E’ la filosofia, ormai un po’ appassita, delle operazioni di peace enforcing e di peace keeping, una droga leggera strategica, delle operazioni che erano passibili di qualche successo dove lo scontro militare era tradizionale e para-statuale, ma è del tutto improponibile nella nuova configurazione dello scontro globale nelle aree periferiche, dove il jihad violento e la guerra per bande, come in Iraq e Siria e in Libia, non permette più la confusione tra scontro militare vero e proprio e azioni “umanitarie”.

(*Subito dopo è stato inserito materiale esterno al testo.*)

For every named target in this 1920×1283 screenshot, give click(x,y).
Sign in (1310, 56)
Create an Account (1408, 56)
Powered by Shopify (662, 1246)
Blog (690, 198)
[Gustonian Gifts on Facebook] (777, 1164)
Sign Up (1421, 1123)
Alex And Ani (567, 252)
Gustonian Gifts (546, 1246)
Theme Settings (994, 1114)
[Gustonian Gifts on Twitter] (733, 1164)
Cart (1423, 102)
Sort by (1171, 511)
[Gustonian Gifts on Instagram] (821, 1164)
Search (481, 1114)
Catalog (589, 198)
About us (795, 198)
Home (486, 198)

Le azioni europee in atto sono diverse: abbiamo la Eufor Althea, la missione militare Ue in Bosnia e Erzegovina, che dura dal dicembre 2004 fino ad oggi, il seguito della Sfor della Nato. 900 uomini di 26 nazioni.
Poi c’è l’Eubam, European Union Border Assistance Mission to Moldova and Ukraine, un confine di 1222 chilometri e una azione EU posta in atto alla fine del 2005 e ancora attiva, pensata per proteggere l’area dal contrabbando proveniente dalla Transnistria.
C’è anche la Eulex, Euiropean Union Rule of Law Mission in Kosovo, attiva dal 2008 fino ad oggi e certamente almeno fino al giugno 2016, con 3200 poliziotti e operatori giudiziari 1950 internazionali, (gli altri kosovari) ed è bene sapere, o ricordarsi, che la Spagna, la Cechia e la Grecia ed altri non riconoscono il Paese kosovaro, e ci sono anche procedimenti legali riguardanti le azioni del Fronte Kosovaro di Liberazione, accusato di traffico di organi, ma molto amato dagli USA.

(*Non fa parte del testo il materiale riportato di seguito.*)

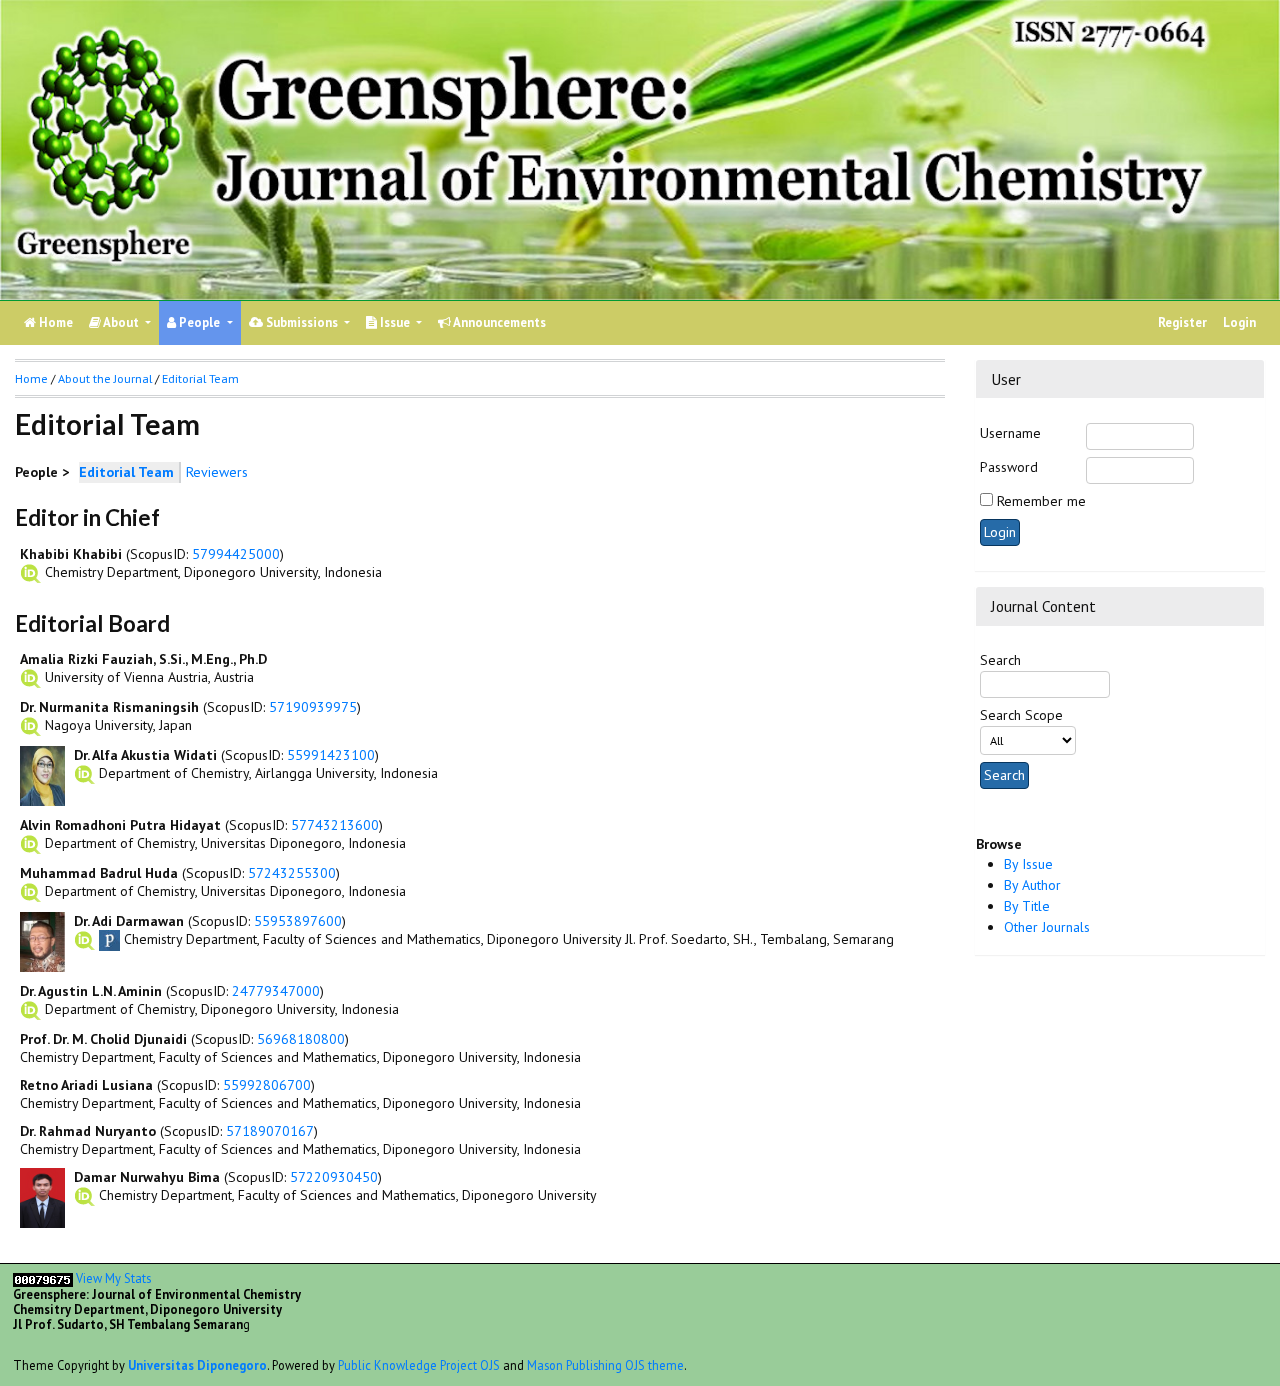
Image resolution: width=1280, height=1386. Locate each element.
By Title (1027, 906)
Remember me (1041, 501)
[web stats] (43, 1278)
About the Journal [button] (105, 378)
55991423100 (331, 755)
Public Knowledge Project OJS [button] (419, 1365)
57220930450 (334, 1177)
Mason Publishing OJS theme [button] (605, 1365)
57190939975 (313, 707)
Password (1009, 467)
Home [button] (31, 378)
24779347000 (276, 991)
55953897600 (298, 921)
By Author (1032, 885)
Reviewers (217, 472)
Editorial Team (200, 378)
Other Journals (1047, 927)
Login (1239, 322)
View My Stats (113, 1278)
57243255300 (292, 873)
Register (1182, 322)
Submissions (302, 322)
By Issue (1028, 864)
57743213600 (335, 825)
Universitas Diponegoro (197, 1365)
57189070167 (270, 1131)
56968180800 (301, 1039)
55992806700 (267, 1085)
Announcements (498, 322)
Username (1010, 433)
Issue (395, 322)
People (199, 322)
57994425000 (236, 554)
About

Non manca una missione di monitoraggio europeo in Georgia, la European Union Monitoring Mission in Georgia, Eumm Georgia, una missione disarmata e civile attiva dal 2008 con 200 “osservatori” finalizzata alla “confidence building” la costruzione della fiducia tra le parti che l’illuminismo ingenuo degli europei pensa di generare con due o tre chiacchiere, tra le popolazioni dell’Ossezia Meridionale e dell’Abkhazia.
Le famose “alcinesche seduzioni” degli eterni astratti principi, come le chiamava Benedetto Croce.
L’Africa non poteva mancare. Nella Repubblica Democratica del Congo è in azione la European Union Security Sector Reform Mission in the Democratic Republic of Congo, Eusec Rd Congo, che è attiva dal 2005 ad oggi. Si tratta di “modernizzare” le forze armate congolesi, e nessuno ha finora capito cosa davvero voglia dire qui la “modernizzazione”, con l’addestramento alle tecnologia informatiche per le truppe con oltre trenta addestratori e una buona quantità di operatori locali.

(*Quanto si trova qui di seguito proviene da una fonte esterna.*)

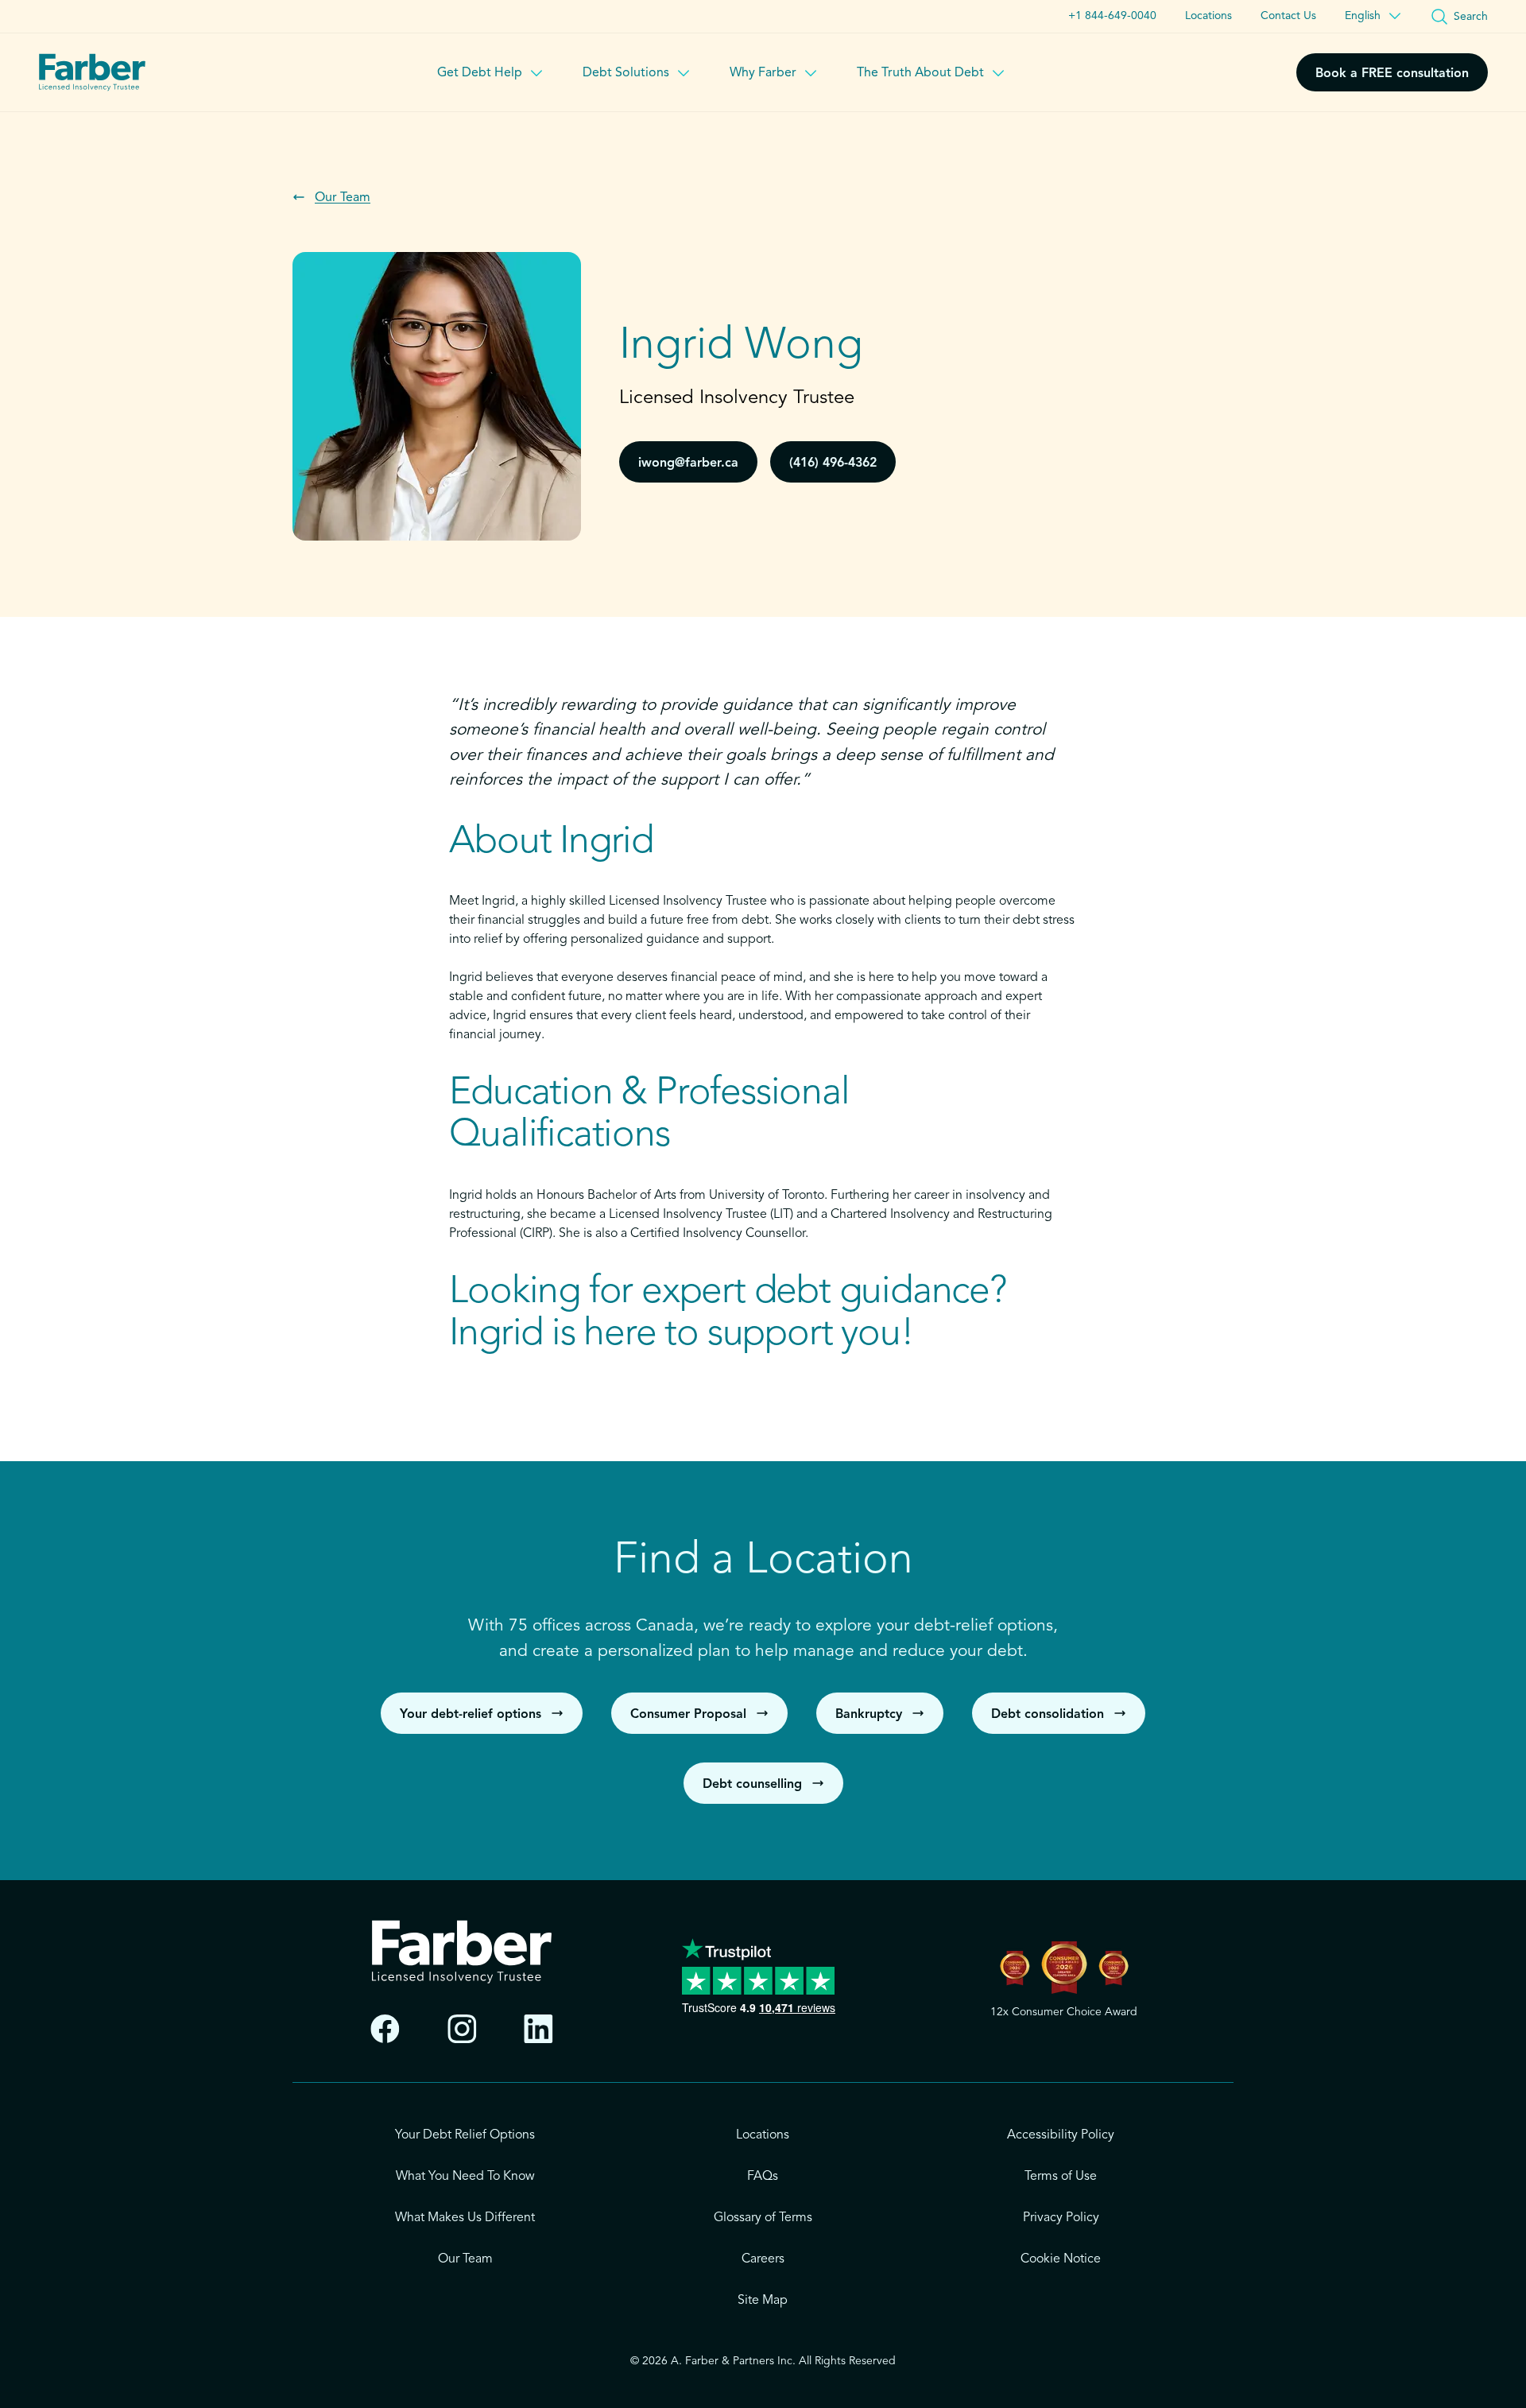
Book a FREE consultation (1392, 74)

Non manca nemmeno la European Union Congo Police Mission, che doveva finire nel 2008 ma sembra ancora attiva, poi c’è la European Union Naval Force Somalia, Eunavfor Operazione Atalanta, contro la pirateria navale (ormai distrutta, almeno per noi italiani, dalla miserrima figura sui due nostri marò detenuti in India) e contro la pesca di frodo.
Finora Eunavfor ha catturato oltre 25 navi e più di trecento pirati, un buon risultato, dovuto anche alle operazioni sul territorio somalo.
In Somalia opera anche la Eutm Somalia, European Union Mission in Somalia, attiva dal 2010 ad oggi ed oltre. Si tratta di addestrare le forze armate somale e di contribuire alla “stabilizzazione” dell’area, qualunque cosa questo voglia dire.
Eucap Nestor è invece una missione di addestramento per il Corno d’Africa e l’Oceano Indiano Occidentale, in fase di approntamento ma attiva dal 2012, per “rafforzare le capacità navali di otto Paesi dell’area”.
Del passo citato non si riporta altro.